TEXT:

The Horror of HDR (1)“What made me sick was the texture”

The 2014 UK National category in the Sony World Picture Awards was won by Sean Batten for his photograph of the interior of Canary Wharf underground station designed by Norman Foster. The station is empty and the picture is called The Calm Before the Storm, presumably because it is about to be full of people.

The composition is banal, simply a central point looking up the escalators, the lens being wide enough to take in the primary features of the roof. It could well serve as a picture taken as publicity material for Foster Associates. It made me feel sick.

What made me sick was the texture. It looks like an oil slick, a kind of greasiness about the way the light falls. This suffuses the entire picture in such a way that what is, in reality, a large airy space becomes clogged. One feel suffocated, as if the very air had turned to oil.

The photo is a composition of three bracketed shots – each is taken at a slightly different exposure. It is an example of High Dynamic Range (HDR) photography. This is the current Big Thing in snappery – especially amateur. It is also the most controversial. Google ‘I hate HDR’ and you will come upon a tirade of abuse, claiming it is ugly, unrealistic and, above all, a cheap way of drawing attention to – and sometimes selling – a picture.

You will also come across many fierce defenders of HDR. Why, these people ask, should we not be able to do anything we like to a picture? And surely HDR is doing nothing more than compensating for the limitations of our technology and – important point here – our eyes.

Neither film nor digital sensors can match the human eye’s ability to balance different light levels. If you look at a landscape your eye will compensate for the bright sky and the darker land. The camera, however, will tend to expose for one or the other. If the dynamic range exceeds the capabilities of the sensor or film then either the sky will be bleached out or the land blackened – the information will be lost. Almost since the beginning of photography in the nineteenth century, there have been efforts to overcome this problem – multiple exposures, graduated filters and, in the dark room, dodge and burn. (Dodging means reducing the exposure on some parts of the print; burning means increasing it.)
In contemporary digital photography software automates the process. It can now even be done on phone cameras with a little trickery, but the classy way of doing it is with multiple frames, each taken with a slightly different exposure setting, on a proper camera and then combining
them into one shot. So HDR digital just provides an easy way of  doing something that we did anyway. What could be wrong with that?

Nothing, in principle. The craftsmen dodging and burning in their dark rooms were aiming at realism. This does not – cannot – mean capturing reality but rather what the human eye sees. To achieve this capturing more of the dynamic range of a picture seems reasonable enough.

But it is important to be aware that it will always end in failure, as will all attempts to transform what we see into a still, two-dimensional image. What the human eye sees is intimately bound up with how it sees and this involves constant movements – known as saccades – very rapid refocusing and subtle adjustments for light variations. It also involves the vagaries of psychology – mood, attitude and so on. The human eye, in short, always shoots movies – drama and emotion included. To take a photograph, therefore, is not an act of realism, however you choose to define it, but a distillation. This is why the great artist Garry Winogrand was speaking the most elemental truth about his art when hesaid, “Photography is not about the thing photographed. It is about how that thing looks photographed.”

PROBLEM DESCRIPTION: In the essay on HDR photography, what does dodging mean?

INFORMATION SHOWN:

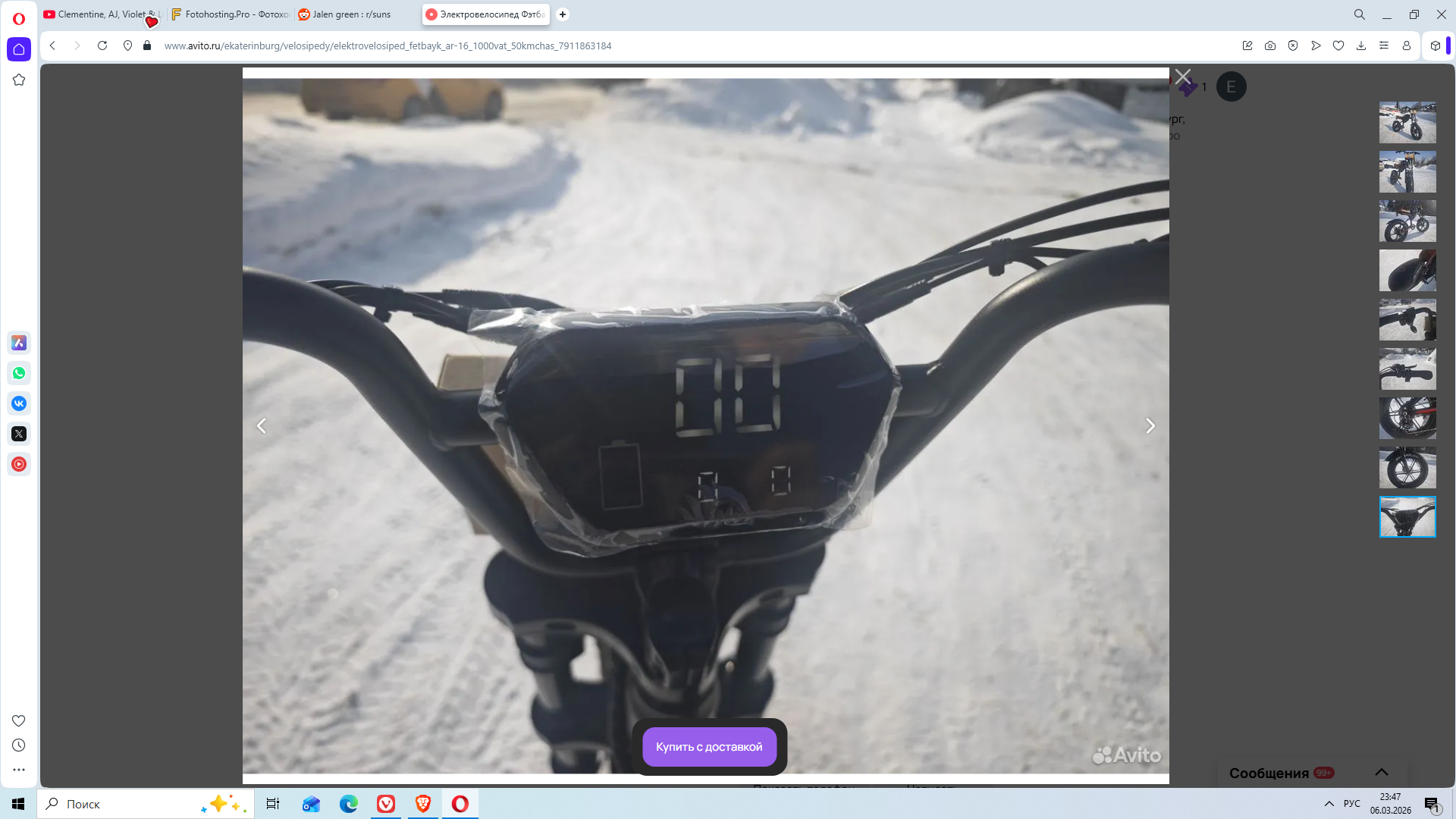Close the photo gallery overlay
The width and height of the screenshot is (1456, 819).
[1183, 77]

SOLUTION FOR THIS TASK: Reducing the exposure on some parts of the print.